DIRECTIONS ▸
After locating the line that contains "gabon (454, 1519)" in the data below, set down exactly that line and each one after it through the line that contains "gafiate (604, 1835)", and nothing more.

-- Opening Marker --

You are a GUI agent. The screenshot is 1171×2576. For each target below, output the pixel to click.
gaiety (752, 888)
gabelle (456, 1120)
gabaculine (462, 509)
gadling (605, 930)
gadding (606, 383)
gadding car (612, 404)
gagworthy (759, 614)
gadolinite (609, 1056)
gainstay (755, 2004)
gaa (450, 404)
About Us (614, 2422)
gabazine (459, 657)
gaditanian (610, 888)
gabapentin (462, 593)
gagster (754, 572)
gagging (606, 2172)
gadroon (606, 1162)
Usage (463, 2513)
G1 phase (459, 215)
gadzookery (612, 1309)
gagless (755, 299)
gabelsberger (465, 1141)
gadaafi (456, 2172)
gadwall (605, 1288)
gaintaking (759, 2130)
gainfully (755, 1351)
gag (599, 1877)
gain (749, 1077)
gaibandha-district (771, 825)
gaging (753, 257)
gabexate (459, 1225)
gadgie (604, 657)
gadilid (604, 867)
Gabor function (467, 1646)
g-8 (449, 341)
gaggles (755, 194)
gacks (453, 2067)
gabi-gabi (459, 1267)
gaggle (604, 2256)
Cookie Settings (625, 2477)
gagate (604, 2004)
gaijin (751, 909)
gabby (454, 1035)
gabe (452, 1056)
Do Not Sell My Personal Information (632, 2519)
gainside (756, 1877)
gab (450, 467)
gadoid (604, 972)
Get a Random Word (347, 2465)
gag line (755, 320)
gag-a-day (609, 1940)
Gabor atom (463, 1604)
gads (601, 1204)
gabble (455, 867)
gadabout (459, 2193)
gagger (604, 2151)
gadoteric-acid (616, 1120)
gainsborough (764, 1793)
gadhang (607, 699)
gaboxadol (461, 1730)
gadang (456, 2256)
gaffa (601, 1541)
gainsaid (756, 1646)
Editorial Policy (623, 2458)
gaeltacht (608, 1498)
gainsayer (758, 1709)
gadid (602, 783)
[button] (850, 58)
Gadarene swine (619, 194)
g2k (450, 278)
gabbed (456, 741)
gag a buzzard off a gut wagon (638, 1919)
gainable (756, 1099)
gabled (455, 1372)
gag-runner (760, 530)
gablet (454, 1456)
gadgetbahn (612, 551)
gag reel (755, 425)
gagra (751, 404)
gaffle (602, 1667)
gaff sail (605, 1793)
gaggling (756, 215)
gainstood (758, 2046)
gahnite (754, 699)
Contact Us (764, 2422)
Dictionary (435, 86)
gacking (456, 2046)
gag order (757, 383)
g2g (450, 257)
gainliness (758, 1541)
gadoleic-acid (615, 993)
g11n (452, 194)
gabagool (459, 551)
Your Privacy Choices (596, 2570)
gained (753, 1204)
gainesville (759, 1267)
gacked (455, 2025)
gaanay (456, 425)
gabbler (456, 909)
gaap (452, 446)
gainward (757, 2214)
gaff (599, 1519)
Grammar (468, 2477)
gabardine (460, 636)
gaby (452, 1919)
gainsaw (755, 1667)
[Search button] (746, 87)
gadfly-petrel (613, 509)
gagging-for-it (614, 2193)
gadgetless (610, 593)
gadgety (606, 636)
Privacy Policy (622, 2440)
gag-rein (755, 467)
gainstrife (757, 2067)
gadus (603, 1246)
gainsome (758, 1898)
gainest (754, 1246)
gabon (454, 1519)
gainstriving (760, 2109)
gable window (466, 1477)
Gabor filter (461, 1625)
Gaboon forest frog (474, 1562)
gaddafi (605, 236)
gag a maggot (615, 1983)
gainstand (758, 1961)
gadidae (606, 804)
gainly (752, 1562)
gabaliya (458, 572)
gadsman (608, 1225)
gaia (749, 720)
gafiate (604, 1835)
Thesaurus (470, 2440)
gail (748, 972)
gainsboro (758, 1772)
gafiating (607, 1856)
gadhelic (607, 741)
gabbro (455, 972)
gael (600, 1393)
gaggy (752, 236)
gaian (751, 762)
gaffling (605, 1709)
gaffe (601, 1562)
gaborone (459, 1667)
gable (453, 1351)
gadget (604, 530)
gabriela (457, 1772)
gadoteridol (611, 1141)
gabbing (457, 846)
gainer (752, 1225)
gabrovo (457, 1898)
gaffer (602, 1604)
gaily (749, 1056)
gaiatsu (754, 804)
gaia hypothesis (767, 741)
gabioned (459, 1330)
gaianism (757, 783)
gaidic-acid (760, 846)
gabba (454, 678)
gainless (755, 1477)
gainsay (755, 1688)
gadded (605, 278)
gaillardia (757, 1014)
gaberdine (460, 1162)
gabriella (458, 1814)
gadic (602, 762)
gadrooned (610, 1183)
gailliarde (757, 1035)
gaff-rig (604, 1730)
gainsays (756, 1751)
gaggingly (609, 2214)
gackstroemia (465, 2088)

-- Closing Marker --

ANSWER TO THE PROBLEM ▸
gabon (454, 1519)
gainstriving (760, 2109)
gable window (466, 1477)
Gabor filter (461, 1625)
Gaboon forest frog (474, 1562)
gaddafi (605, 236)
gag a maggot (615, 1983)
gainstand (758, 1961)
gadidae (606, 804)
gainly (752, 1562)
gabaliya (458, 572)
gadsman (608, 1225)
gaia (749, 720)
gafiate (604, 1835)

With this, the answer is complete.